• [WORK TO COMPLETE]:
Look through the entries below. Report each line that has the word "menu" in it.

Saved entries
◇ ◇ ◇

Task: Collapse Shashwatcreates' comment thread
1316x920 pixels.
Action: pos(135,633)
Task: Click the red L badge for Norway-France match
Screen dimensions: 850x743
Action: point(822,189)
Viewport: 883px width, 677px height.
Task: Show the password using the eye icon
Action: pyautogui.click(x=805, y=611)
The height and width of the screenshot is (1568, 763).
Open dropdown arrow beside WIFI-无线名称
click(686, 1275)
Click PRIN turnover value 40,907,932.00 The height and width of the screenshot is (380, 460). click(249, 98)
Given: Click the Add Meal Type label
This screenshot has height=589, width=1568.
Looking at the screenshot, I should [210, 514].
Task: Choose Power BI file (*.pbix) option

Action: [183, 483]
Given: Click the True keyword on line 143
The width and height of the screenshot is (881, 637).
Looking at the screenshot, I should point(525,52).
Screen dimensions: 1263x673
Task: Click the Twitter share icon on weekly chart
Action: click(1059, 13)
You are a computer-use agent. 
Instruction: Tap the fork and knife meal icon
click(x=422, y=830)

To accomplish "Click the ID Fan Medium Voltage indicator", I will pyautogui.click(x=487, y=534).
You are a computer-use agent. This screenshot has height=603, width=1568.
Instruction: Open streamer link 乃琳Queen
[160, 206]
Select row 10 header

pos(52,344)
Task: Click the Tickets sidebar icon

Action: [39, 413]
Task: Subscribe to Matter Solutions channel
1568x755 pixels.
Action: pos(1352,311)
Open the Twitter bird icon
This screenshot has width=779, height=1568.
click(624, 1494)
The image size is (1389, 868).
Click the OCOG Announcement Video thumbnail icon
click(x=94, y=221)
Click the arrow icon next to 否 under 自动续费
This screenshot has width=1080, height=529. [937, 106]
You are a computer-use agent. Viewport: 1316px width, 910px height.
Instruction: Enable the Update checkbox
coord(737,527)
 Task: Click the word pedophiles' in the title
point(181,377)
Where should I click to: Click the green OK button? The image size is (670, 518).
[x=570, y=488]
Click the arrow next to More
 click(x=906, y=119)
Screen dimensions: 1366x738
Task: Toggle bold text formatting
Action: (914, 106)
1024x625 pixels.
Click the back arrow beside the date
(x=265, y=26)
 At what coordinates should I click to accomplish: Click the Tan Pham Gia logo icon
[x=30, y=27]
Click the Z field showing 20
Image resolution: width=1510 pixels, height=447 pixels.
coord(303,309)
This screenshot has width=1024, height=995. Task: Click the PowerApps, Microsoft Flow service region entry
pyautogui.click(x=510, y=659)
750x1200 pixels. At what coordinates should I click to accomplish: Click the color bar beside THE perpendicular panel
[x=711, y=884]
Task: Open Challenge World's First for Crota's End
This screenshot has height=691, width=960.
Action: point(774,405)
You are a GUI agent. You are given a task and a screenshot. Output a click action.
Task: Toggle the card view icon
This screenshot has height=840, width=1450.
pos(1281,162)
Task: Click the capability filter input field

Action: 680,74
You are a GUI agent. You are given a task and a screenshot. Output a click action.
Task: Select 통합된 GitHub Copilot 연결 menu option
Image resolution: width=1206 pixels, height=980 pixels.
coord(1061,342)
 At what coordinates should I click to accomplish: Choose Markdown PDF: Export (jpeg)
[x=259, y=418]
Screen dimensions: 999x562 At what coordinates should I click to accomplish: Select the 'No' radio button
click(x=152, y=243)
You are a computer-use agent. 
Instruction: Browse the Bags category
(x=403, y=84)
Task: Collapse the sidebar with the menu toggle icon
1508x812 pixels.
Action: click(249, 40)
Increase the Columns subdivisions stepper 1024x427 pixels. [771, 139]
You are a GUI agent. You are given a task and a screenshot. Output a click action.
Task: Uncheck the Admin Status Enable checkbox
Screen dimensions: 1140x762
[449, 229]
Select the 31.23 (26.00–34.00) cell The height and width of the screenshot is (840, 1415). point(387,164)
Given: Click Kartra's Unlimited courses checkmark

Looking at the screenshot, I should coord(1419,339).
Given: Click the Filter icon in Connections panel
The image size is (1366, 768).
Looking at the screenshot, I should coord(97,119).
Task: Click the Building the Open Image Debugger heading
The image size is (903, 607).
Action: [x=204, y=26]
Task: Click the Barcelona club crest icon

◇ ◇ ◇

• [THE COMPLETED TASK]:
Task: Select 통합된 GitHub Copilot 연결 menu option
Task: Collapse the sidebar with the menu toggle icon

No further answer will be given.